▶ [Task requirements]: Copy every line of the entries that includes the word "menu".
- - -
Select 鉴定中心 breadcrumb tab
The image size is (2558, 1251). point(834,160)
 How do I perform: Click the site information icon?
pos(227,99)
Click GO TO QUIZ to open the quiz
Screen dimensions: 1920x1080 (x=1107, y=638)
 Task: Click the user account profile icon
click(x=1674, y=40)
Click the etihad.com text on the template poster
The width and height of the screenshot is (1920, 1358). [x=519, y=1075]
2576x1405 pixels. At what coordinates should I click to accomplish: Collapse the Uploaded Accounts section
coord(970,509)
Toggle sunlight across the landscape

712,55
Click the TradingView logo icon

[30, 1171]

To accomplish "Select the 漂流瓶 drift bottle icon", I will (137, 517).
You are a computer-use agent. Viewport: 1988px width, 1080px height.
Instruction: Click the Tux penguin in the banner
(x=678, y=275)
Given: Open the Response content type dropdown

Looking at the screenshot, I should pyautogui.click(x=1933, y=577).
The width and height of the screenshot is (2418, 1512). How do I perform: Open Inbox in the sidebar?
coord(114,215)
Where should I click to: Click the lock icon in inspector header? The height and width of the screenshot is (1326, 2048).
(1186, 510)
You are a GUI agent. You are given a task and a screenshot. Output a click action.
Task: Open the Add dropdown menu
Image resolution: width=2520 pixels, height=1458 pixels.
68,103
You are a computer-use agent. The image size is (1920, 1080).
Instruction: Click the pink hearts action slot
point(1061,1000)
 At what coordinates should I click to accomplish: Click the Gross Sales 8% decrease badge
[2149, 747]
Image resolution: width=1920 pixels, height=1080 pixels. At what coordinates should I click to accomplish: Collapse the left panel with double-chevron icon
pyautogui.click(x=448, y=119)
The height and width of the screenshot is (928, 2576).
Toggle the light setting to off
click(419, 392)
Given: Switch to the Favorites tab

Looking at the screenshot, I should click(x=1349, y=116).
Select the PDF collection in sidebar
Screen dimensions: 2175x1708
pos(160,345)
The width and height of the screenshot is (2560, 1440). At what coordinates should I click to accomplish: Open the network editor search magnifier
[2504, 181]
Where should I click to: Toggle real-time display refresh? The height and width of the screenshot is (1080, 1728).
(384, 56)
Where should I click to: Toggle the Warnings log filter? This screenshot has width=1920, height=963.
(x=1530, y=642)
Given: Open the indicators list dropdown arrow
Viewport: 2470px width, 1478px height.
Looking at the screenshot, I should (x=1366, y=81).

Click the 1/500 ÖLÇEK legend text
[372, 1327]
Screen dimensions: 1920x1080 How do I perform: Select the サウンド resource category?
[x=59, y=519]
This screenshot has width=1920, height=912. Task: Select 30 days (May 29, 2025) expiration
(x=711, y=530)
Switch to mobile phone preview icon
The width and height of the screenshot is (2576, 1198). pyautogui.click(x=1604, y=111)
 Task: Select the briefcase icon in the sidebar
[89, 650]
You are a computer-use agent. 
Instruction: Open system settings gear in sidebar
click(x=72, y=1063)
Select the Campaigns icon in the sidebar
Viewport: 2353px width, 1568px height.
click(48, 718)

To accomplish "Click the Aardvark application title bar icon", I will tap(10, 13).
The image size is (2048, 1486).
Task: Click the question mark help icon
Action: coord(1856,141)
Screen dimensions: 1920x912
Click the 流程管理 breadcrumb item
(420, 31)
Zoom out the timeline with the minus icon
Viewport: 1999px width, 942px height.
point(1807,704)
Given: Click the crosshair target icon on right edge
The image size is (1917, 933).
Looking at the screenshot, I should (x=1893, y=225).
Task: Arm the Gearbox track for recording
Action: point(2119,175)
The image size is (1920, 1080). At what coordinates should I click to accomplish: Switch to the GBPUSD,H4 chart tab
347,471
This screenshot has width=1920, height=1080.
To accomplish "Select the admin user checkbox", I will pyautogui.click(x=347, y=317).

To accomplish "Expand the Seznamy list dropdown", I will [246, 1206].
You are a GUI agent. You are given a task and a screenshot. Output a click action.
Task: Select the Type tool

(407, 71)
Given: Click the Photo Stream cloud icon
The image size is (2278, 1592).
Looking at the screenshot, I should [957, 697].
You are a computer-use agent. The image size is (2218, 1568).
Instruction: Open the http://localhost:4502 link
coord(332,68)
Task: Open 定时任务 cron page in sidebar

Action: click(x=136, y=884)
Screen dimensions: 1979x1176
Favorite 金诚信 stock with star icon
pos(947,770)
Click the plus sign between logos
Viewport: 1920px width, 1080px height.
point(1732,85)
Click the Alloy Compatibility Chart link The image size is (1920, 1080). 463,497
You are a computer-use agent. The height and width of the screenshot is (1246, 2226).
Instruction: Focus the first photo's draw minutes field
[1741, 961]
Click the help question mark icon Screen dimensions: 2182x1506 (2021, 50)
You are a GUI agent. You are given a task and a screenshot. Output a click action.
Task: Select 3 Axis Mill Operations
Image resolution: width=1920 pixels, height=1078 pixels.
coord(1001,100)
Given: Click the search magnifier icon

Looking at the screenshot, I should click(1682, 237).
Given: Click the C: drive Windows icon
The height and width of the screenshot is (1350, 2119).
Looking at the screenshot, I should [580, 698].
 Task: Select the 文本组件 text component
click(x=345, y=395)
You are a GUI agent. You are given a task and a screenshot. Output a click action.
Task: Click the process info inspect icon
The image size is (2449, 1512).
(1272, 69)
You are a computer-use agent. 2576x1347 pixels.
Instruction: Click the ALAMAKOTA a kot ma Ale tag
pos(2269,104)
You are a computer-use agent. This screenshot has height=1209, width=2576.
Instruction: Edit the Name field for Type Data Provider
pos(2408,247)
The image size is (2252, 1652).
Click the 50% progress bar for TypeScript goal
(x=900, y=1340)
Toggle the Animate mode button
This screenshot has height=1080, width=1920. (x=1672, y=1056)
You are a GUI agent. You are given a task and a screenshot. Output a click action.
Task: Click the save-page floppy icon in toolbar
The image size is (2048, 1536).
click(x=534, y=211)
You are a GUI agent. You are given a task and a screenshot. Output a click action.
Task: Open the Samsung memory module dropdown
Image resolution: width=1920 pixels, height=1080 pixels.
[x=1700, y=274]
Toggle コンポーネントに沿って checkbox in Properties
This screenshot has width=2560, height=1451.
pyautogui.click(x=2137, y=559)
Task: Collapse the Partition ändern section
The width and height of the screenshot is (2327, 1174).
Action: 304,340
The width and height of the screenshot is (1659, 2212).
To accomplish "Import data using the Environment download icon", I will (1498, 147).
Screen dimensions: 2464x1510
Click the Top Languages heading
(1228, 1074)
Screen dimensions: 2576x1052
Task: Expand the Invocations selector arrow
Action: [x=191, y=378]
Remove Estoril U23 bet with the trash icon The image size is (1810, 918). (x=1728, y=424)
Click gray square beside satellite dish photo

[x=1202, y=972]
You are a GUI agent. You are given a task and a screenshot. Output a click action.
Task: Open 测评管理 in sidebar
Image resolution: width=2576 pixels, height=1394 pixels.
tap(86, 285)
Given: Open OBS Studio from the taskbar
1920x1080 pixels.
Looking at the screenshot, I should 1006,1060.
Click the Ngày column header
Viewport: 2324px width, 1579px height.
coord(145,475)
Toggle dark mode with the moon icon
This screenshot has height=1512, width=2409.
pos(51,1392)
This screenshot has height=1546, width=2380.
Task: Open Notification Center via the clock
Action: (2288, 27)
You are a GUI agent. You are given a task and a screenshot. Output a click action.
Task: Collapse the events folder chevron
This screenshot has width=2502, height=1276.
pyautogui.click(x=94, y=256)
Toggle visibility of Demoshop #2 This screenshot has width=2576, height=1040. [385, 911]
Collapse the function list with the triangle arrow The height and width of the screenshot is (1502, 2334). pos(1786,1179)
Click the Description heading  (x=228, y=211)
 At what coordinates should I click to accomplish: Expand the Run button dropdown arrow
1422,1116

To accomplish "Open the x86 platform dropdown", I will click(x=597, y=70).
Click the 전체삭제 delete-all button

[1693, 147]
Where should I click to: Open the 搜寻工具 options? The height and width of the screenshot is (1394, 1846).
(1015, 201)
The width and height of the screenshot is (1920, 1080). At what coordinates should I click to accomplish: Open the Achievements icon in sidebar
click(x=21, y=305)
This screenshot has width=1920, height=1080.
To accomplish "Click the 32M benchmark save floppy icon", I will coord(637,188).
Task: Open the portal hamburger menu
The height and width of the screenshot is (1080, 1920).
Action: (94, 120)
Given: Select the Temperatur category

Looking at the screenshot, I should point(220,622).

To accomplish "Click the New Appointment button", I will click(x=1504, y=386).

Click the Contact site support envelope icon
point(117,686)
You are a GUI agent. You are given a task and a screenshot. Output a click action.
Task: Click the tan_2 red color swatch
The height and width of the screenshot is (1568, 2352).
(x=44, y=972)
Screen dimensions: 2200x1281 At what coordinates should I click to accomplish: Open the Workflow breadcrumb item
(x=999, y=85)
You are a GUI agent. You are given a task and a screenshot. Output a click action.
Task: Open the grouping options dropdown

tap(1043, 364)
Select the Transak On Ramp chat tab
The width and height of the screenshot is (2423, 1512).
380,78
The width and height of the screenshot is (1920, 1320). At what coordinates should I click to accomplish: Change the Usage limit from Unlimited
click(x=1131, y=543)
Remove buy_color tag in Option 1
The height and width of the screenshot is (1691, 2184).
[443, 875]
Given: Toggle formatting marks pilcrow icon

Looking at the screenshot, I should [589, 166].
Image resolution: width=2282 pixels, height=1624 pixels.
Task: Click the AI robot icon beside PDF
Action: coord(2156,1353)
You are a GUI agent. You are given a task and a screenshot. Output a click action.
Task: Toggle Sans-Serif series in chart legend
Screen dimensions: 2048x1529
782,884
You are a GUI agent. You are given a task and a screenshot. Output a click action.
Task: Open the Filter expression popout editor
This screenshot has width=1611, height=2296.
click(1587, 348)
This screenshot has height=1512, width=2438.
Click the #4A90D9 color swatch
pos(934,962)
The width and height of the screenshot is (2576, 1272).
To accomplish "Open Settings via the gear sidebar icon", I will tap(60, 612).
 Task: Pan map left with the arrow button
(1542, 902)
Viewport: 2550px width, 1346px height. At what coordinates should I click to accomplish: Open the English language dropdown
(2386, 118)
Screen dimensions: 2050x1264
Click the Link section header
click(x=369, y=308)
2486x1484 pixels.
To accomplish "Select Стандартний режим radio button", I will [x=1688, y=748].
- - -
▶ [Result]:
Task: Open the Add dropdown menu
Task: Open the portal hamburger menu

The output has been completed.